Step 3: Have Supporting Documents

In many situations, there is a need for a medical necessity letter or supporting documentation to accompany the appeal.
Include it when filing appeal if the procedure is medically necessary or if the patient’s plan has specific coverage requirements.

Step 4: Appeal Submission

Submit the appeal according to the insurance company’s procedures. This could involve filling out an appeal form, attaching supporting documentation, and mailing or electronically submitting it.
Again, make sure to follow very carefully the appeals process and deadlines for insurance companies. Otherwise, the appeal might get denied.

Step 5: Follow Up

When you file an appeal, ensure that you also follow the insurance company to confirm that they actually received your appeal and to find out its status.
If the appeal is successful, the insurance company will go ahead and reprocess the claim and refund the provider.

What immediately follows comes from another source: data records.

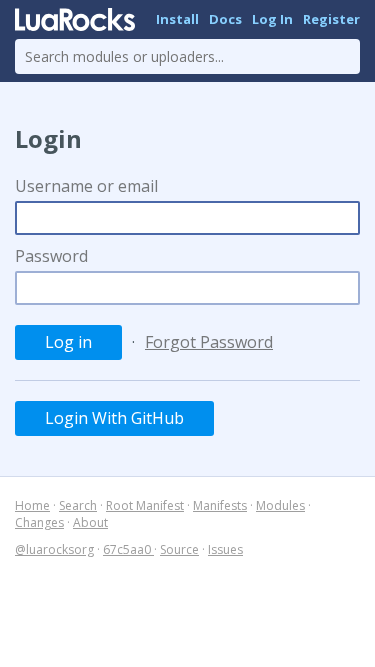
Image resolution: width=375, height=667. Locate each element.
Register (331, 19)
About (90, 522)
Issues (225, 549)
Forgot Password (209, 342)
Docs (225, 19)
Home (32, 505)
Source (179, 549)
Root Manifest (145, 505)
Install (177, 19)
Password (51, 256)
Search (78, 505)
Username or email (86, 186)
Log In (272, 19)
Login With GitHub (114, 418)
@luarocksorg (54, 549)
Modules (280, 505)
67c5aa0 (128, 549)
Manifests (220, 505)
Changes (39, 522)
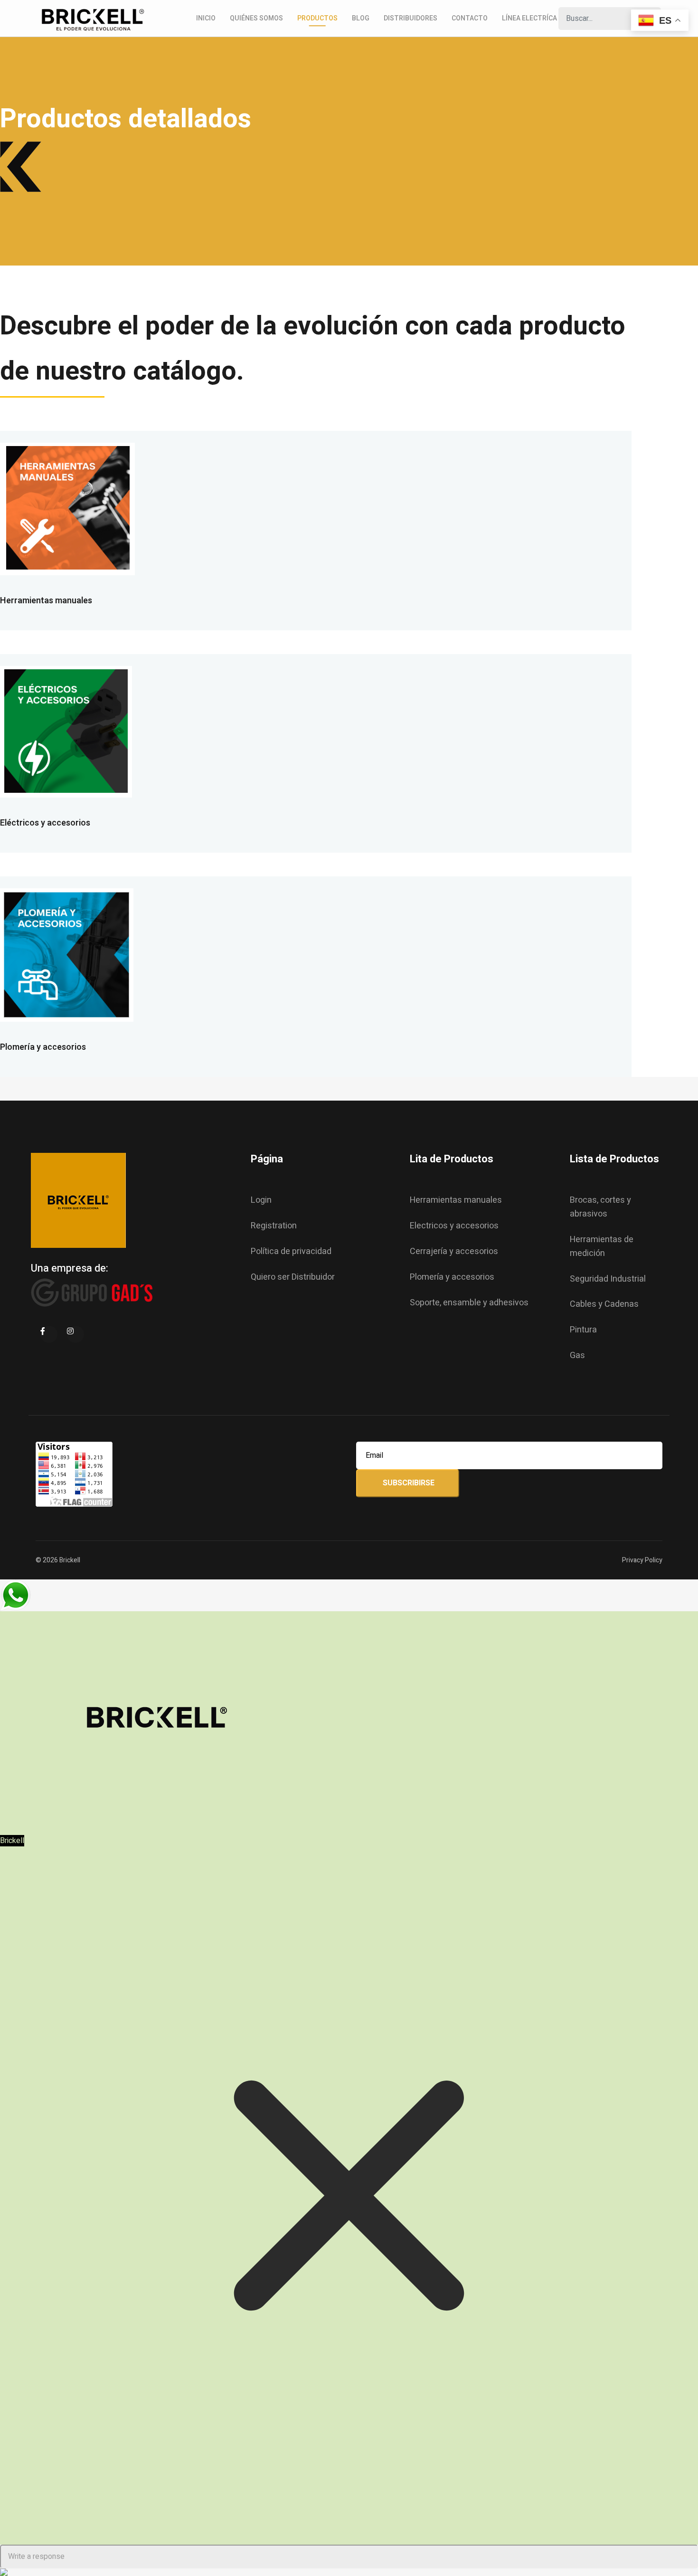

Preventing CO 96 Denial Code

The Best Policy in the Long Run: Fixing CO 96 denial code Issues with Appeals. Few Prevention Steps to Follow towards Minimizing the Chances of this Denial Code:

1. Proper Coding

Proper coding is critical in preventing denials, and claims should be checked for the correct codes matching the patient’s diagnosis and treatment.

  • Use current coding manuals and guidelines.
  • Use coding software or tools to check on code assignments.

2. Confirm Coverage before Delivering Services

It is prudent to confirm the patient’s insurance coverage before providing non-routine or elective services. It helps limit the likelihood of a CO 96 denial code being issued.

  • Call the insurance company for pre-authorization or pre-certification if applicable.
  • Confirm that the patient’s policy includes the particular service or procedure.

3. Ensure it is In-Network

If possible, have the provider performing the service be in-network with the patient’s insurance. These out-of-network providers are more likely to have their claims denied.

  • Patients should check whether the healthcare provider is in-network for their insurance plan.
  • A list of in-network providers is provided to your patients.

4. Submission of Full Documentation

Incomplete documentation is a common reason for denials. Hence, ensure to submit all of the required documentation with the respective claim so that you don’t incure the CO 96 denial code.

Append the required medical records, consent forms, and letters of medical necessity.
Dates of service and correct billing must be included.